Starting from his own experience, Mark Fisher describes what it means to work precariously:
“To be self-employed (as most creative people are) is to be forced to think like an entrepreneur at all times. Anytime you’re not making money is a waste of time – this causes guilt and anxiety. If you remove securities from people (as the neoliberal policies since the late 1970s have done), they don’t suddenly start to become creative, but they are forced to put all their creative energy into finding ways to make money. And these circumstances are artificially induced!”
What I always appreciated with Mark Fisher is his ability to relate recent developments to his theories (as he was looking for new styles or trends to develop he was of course looking at all the recent things). In 2013, he related the ‘hunt for jobs’, which the younger generation has to go through, to the brutal competition of the Hunger Games. This happens so often with Mark Fisher, that he has a refreshing or interesting take on something that most people already know, but which makes them see the thing in a different light.
As I type this, I identify with this precarious feeling, yet still catch myself falling into the habit of trying to blame me, on an individual level, for not finding the right jobs. Maybe there is a really good job offer with employment benefits for a creative person just waiting around the next corner of the internet, I just haven’t found it yet. Still, the suspicion is growing, there aren’t secure jobs like this anymore. All the jobs that I see online do offer what Mark Fisher calls in this lecture “an inertial frenzy of activity where nothing happens”. Check results, manage others, improve experiences, that is what I usually read in the ads. And as I evaluate all these jobs and my chances of experiencing fulfillment in them, I identify with the group of Belgian students in their early to mid-twenties, who are Mark Fisher’s audience in the video. Talking directly to them, Mark Fisher furiously repeats one point over and over again: Our generation (not his) has been deprived.

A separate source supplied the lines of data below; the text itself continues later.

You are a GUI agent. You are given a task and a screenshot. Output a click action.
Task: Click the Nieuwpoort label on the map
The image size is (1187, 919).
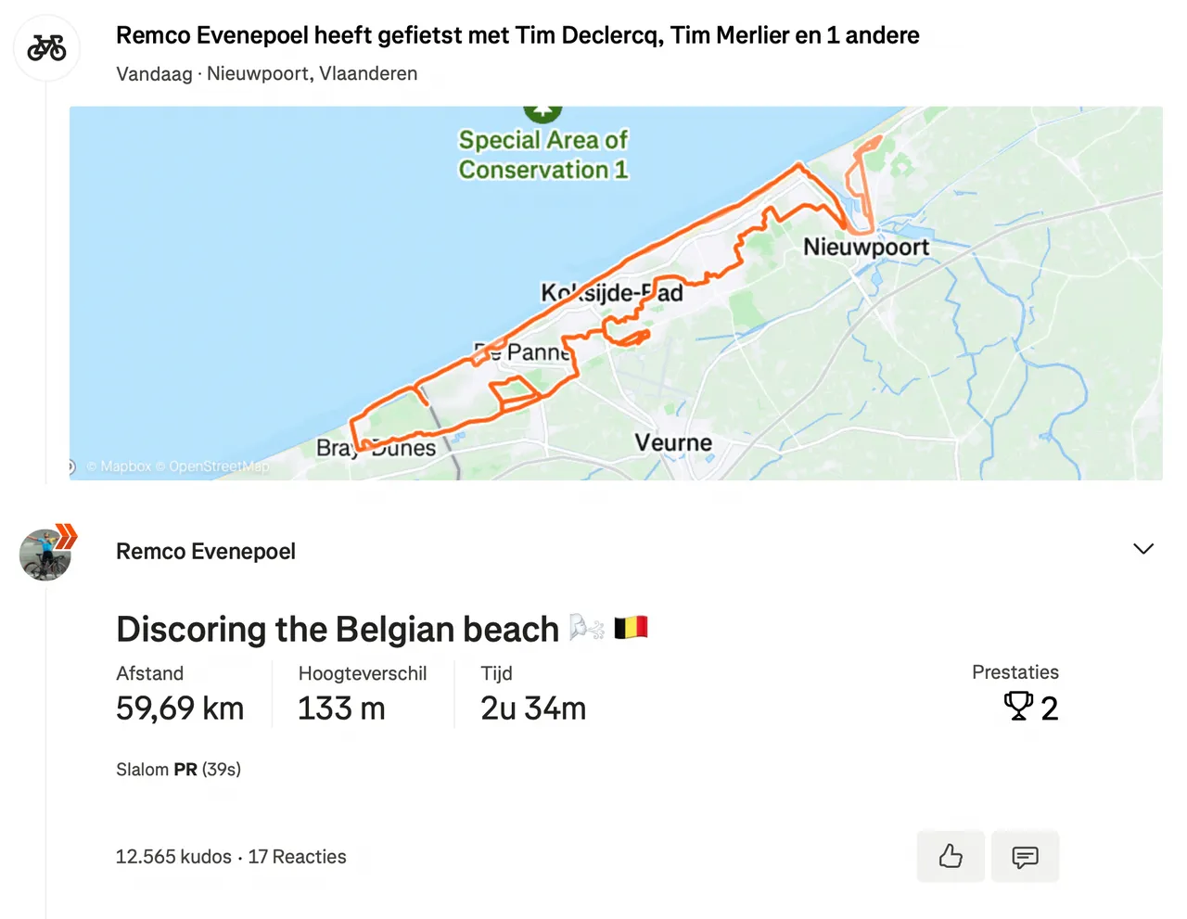(x=866, y=247)
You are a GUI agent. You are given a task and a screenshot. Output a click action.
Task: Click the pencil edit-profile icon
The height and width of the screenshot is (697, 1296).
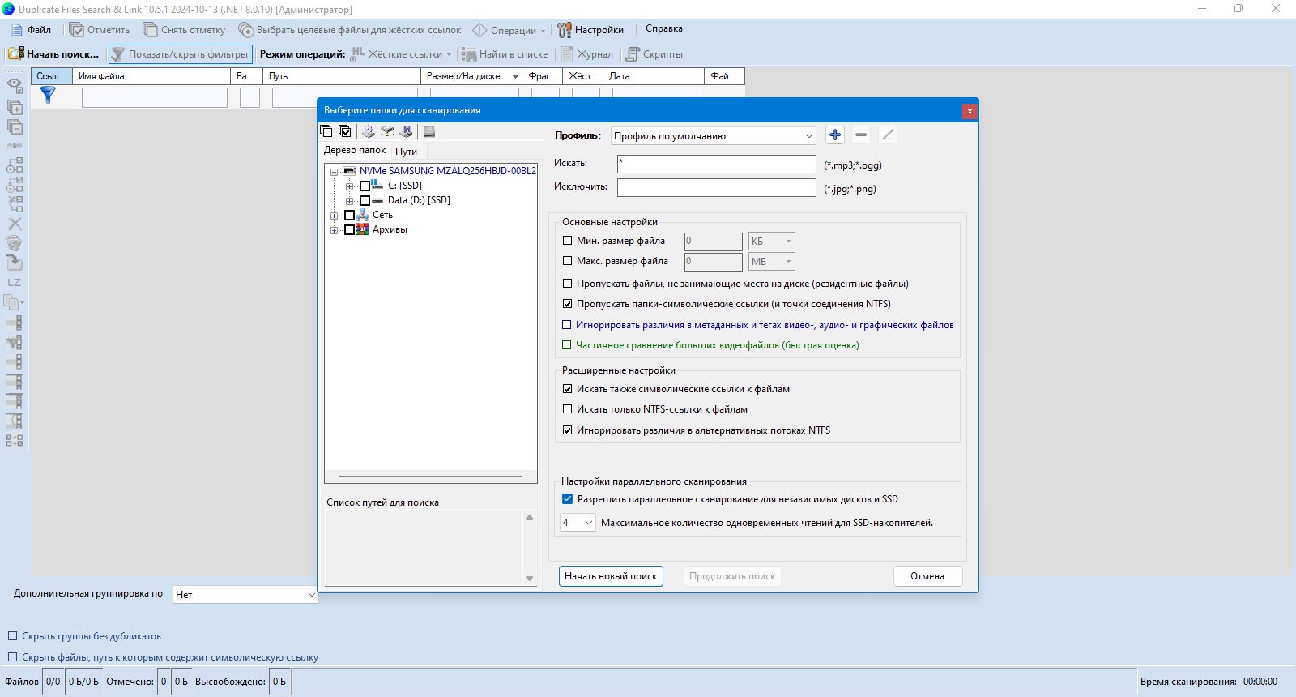tap(888, 135)
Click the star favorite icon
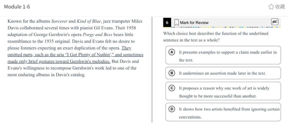The image size is (288, 126). 271,7
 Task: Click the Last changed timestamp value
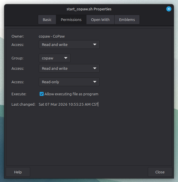68,104
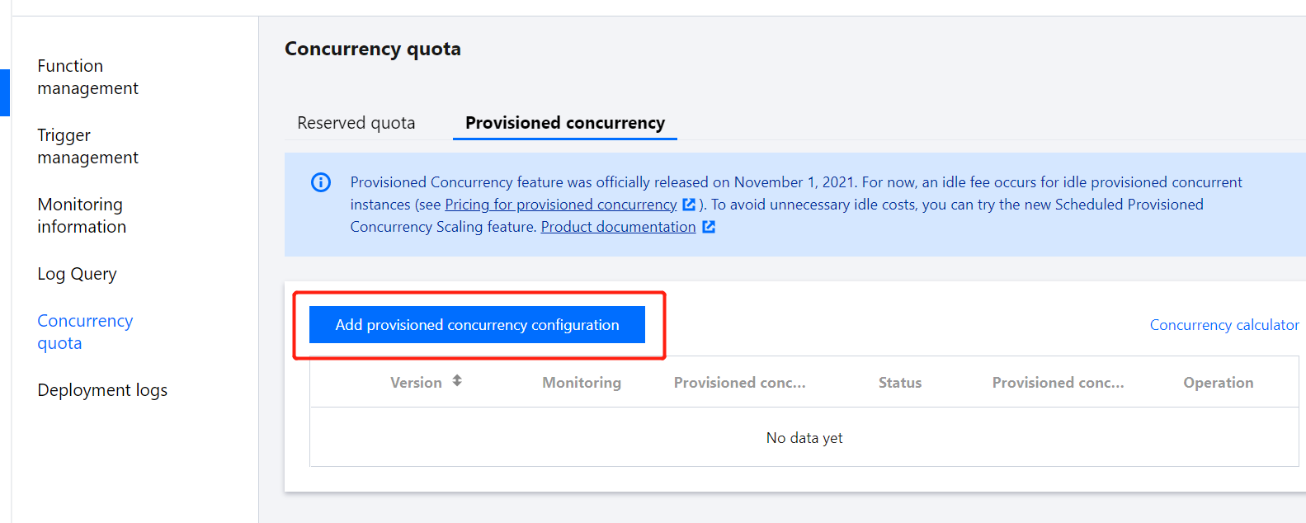Image resolution: width=1306 pixels, height=523 pixels.
Task: Select Log Query from the sidebar
Action: tap(77, 274)
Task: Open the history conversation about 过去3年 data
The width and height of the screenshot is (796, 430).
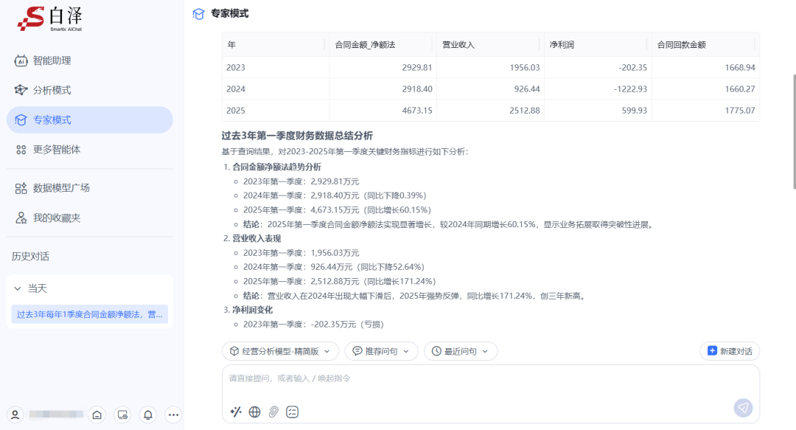Action: (88, 313)
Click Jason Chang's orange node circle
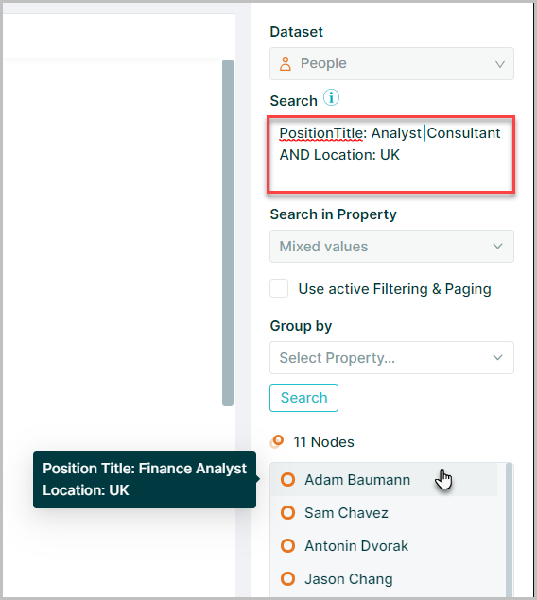537x600 pixels. (287, 579)
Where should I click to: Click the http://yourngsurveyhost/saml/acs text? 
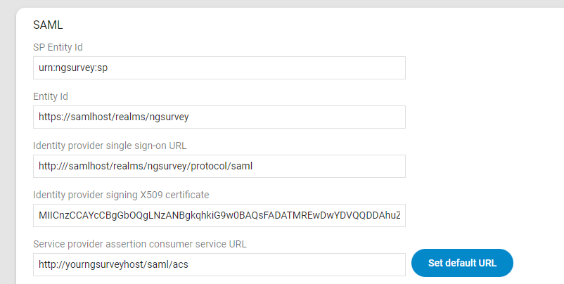pyautogui.click(x=114, y=265)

It is interesting to see where Mark Fisher goes with this kind of shattering diagnosis, saying that this is mirrored and reflected in forms of dreaming that people have come up with. In the lecture he brings up The Unconsoled, a novel by Kazuo Ishguro, which reads like an anxiety dream about constantly being deflected from the things you really want to do. When looking for jobs, there is also this sense of deflection in my mind, a nagging voice asking ‘Have you looked there? Have you looked here? Have you searched for these terms?’, deflecting me from being in the moment or enjoying the things I really want to do.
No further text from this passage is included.